■ **Excerto do documento**:
A cultura é para ser comida pelas vacas? Com o Lavrar o Mar, sim!

Um Teatro de Palha foi construído no vale da Vilarinha. Depois de três semanas intensas de espetáculos, esta escultura efémera voltará ao seu formato de fardos de palha

Giacomo Scalisi, Armindo Branco e Pedro Quintela – Foto: Elisabete Rodrigues | Sul Informação

«Nunca pensei em fazer uma coisa destas, eu já não tenho vida para isto, é chato de fazer…mas está feito! Tenho que trazer o meu pessoal para ver o enredo que tive aqui». É assim que Armindo Vieira Branco, de «71, quase 72 anos», limpando o suor da testa, comenta o seu trabalho de construção do Teatro de Palha, que, a partir de sexta-feira, 1 de Julho, no vale da Vilarinha, ali para os lados da Carrapateira, vai começar a receber um ciclo de espetáculos do «Lavrar o Mar».

Giacomo Scalisi que, com Madalena Victorino, é o responsável pela programação do «Lavrar o Mar», explica que «a melhor coisa que nos aconteceu foi encontrar o senhor Armindo, que é uma máquina. Sem ele, não sei como conseguiríamos construir isto em tão pouco tempo e tão bem».

O projeto do Teatro de Palha – que é, literalmente, um espaço para espetáculos, com palco, bancadas, camarins, receção e bar, construído com fardos de palha – foi concebido pelo arquiteto Pedro Quintela. Mas cada um dos 300 fardos grandes de palha pesa cerca de 300 quilos e à mão não dava para construir a estrutura. Era preciso alguém que soubesse manobrar uma máquina como se fosse fácil fazê-lo. E esse “alguém” acabou por ser o senhor Armindo, que mora lá para os lados do Carrascalinho, mais a norte, mas ainda no mesmo concelho de Aljezur.

Ele e o arquiteto entendem-se às mil maravilhas: «não temos que lhe dizer nada, o arquiteto dá só as indicações e ele faz o resto. Não foi fácil convencê-lo a trabalhar connosco, mas o senhor Armindo acabou por acreditar no projeto», explica Giacomo.

Ao fim de três dias intensos de trabalho, numa quarta-feira à tarde, a estrutura do Teatro de Palha está pronta. Agora, explica Pedro Quintela, apenas faltava colocar à volta uns fardos mais pequenos, mais leves, trabalho que será feito pela equipa do «Lavrar o Mar», com a ajuda de um trator e de muita força de braços.

O senhor Armindo desliga a máquina, salta da cabine para o chão e, com um sorriso, pergunta: «então, isto está feito?». E o que pensa o senhor Armindo desta tarefa? «Tenho feito muito serviço, mas isto nunca tinha feito. Ai agora sou construtor? Não sou!»

■ **Excertos de dados**:

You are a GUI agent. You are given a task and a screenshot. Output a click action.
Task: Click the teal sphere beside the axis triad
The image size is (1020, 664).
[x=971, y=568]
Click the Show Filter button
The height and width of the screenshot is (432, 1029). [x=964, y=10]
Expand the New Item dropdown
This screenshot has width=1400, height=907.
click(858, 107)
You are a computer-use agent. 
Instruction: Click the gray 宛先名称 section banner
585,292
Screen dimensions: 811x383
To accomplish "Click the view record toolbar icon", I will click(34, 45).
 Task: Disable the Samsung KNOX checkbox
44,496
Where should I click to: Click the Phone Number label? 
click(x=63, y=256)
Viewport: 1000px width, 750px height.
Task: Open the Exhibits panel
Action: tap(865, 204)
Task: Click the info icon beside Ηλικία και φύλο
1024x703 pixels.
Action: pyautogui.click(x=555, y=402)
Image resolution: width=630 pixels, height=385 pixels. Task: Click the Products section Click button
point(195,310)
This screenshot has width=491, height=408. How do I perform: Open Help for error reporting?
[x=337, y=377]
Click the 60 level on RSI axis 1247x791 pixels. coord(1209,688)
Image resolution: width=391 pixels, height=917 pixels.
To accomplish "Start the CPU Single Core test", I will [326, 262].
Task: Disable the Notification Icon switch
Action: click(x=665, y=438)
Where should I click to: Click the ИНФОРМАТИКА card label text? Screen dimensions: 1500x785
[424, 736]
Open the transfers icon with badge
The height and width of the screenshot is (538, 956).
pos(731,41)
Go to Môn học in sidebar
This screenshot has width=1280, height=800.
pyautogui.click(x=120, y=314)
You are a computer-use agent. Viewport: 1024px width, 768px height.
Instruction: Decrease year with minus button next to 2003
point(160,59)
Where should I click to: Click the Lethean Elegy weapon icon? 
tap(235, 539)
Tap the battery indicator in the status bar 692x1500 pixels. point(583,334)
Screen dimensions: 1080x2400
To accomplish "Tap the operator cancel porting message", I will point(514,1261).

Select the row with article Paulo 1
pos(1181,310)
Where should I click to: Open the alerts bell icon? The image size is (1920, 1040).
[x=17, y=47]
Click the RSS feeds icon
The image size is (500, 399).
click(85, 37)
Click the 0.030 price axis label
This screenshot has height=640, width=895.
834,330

■ **Instruções e requisitos**:
No texto sobre o Teatro de Palha, que partes tem o espaço para espetáculos construído com fardos de palha? Indique todas.

■ **Solução**:
Palco, bancadas, camarins, receção e bar.